Les éditeurs majeurs toujours frileux
Il est intéressant de noter que tous les exemples cités précédemment sont, à l’origine, des productions indépendantes. A l’heure actuelle, il est difficile de citer un seul survival AAA puisque la plupart des grands éditeurs préfèrent rester à l’écart de ce genre si particulier. Pourtant, lorsque l’on sait que Terraria s’est vendu à plus de 20 millions d’exemplaires, Ark : Survival Evolved à près de 10 millions, il est étonnant de voir que les grands noms tels qu’Electronic Arts, Take-Two ou Activision n’ont pas rejoint la fête.
Au final, seuls quelques titres à gros budget s’en sont approchés, se contentant tout juste de piocher quelques éléments par-ci, par-là. Nous avons par exemple Sea of Thieves du studio Rare, The Division d’Ubisoft, ou encore Fallout 4 qui a ajouté la construction d’abris et le crafting à son gameplay. Un premier essai qui semble avoir donné envie à Bethesda d’aller encore plus loin puisque le studio donnera bientôt naissance à ce qui sera certainement le premier vrai survival AAA avec Fallout 76. Ce titre prévu pour la fin de l’année sera exclusivement jouable en ligne, proposera un système de crafting, de construction de bâtiments et des affrontements PVP. Un véritable jeu de survie en somme, mais intégré au sein de l’univers post-apocalyptique de la série Fallout. Les quêtes typiques de la licence seront ainsi toujours présentes, mais des affrontements sauvages pourront avoir lieu à tout moment. Il sera donc intéressant de voir comment une firme telle que Bethesda fera usage des codes si particuliers de ce genre.

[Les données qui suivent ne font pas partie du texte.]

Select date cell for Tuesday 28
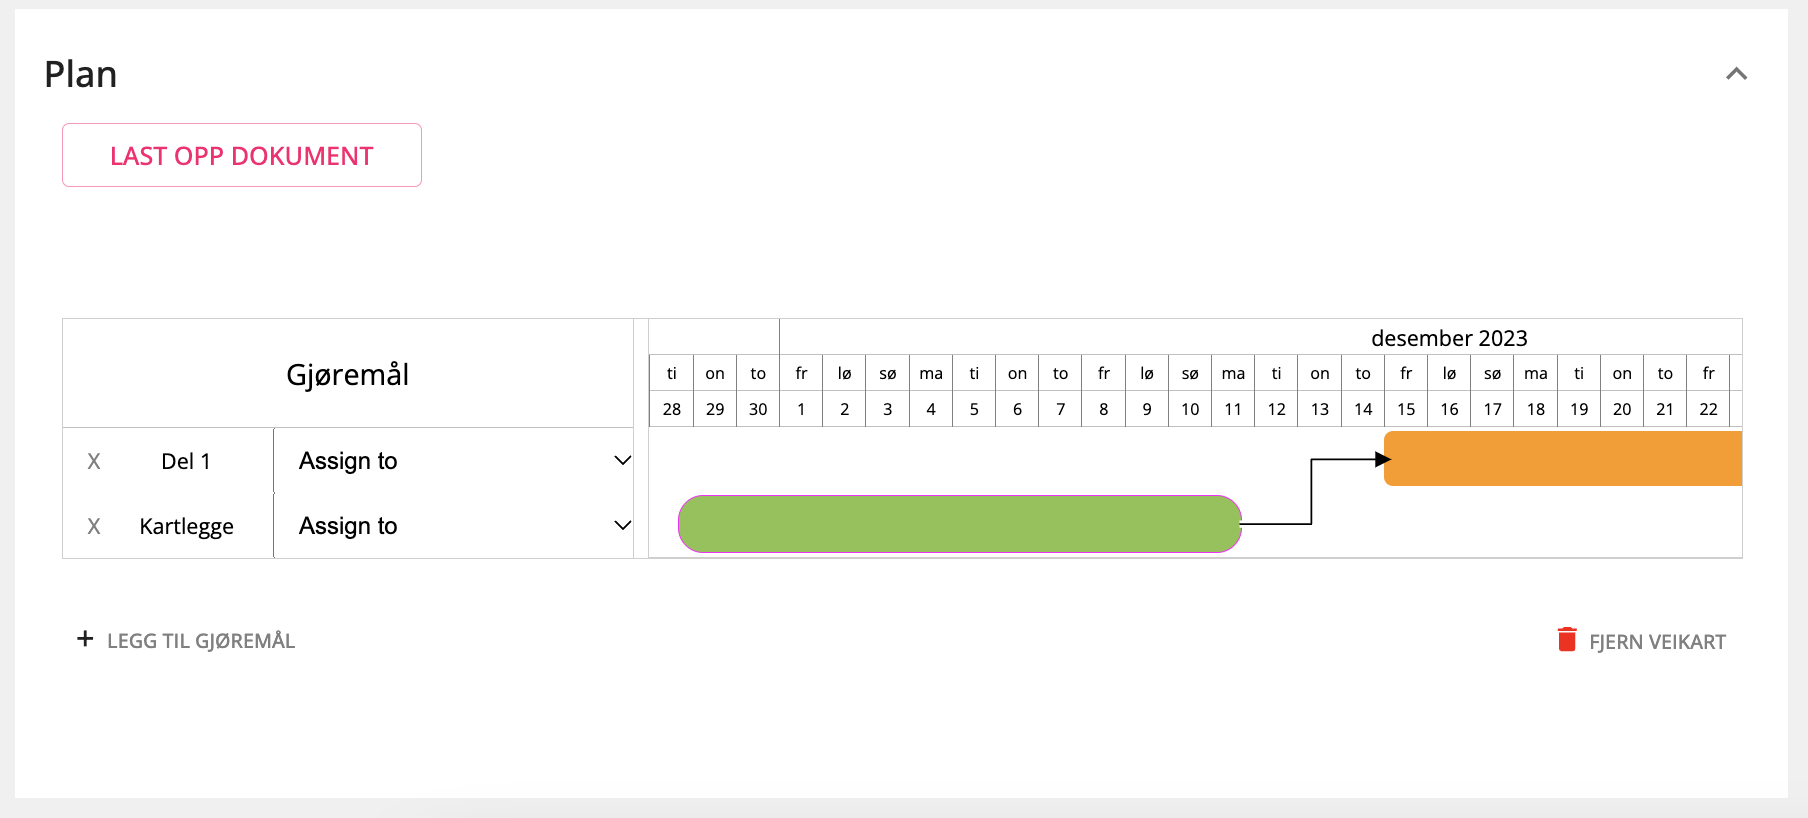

Le Battle Royale, évolution logique du survival
Et puisque ce sont les affrontements entre joueurs qui semblaient amuser le plus d’utilisateurs, le jeu de survie a connu une nouvelle évolution concentrée uniquement sur le PVP. « Et si on se débarrassait de la longue et fastidieuse phase consistant à amasser des ressources et à construire des cabanes ? », cela pourrait être la phrase à l’origine des fameux Battle Royale qui sévissent depuis quelques mois dans la sphère vidéoludique. Une évolution intéressante du jeu de survie limitée aux affrontements entre joueurs. Plus question de se fabriquer des armes en allant chercher un bout de ficelle et une pépite d’or dans une rivière, ici les pétoires sont disposées un peu partout sur la carte afin de garantir des affrontements immédiats. Une forme plus rapide (entre 20 et 30 minutes par partie) et efficace du survival qui attire aujourd’hui des millions de joueurs avec des titres tels que Fortnite ou encore PlayerUnknown’s Battlegrounds.
Né il y a quelques années seulement, le jeu de survie moderne a donc connu une évolution particulièrement rapide. Un véritable phénomène qui aura donné naissance à différents sous-genres, dont certains encore plus populaires que lui, comme le Battle Royale. Difficile de dire s’il parviendra à se muer une nouvelle fois en un style inédit, mais il est clair que les joueurs apprécient ses mécaniques et surtout, la liberté d’action qu’il porte en étendard. L'un des plus jolis fruits de l'industrie vidéoludique du 21ème siècle, à n'en pas douter.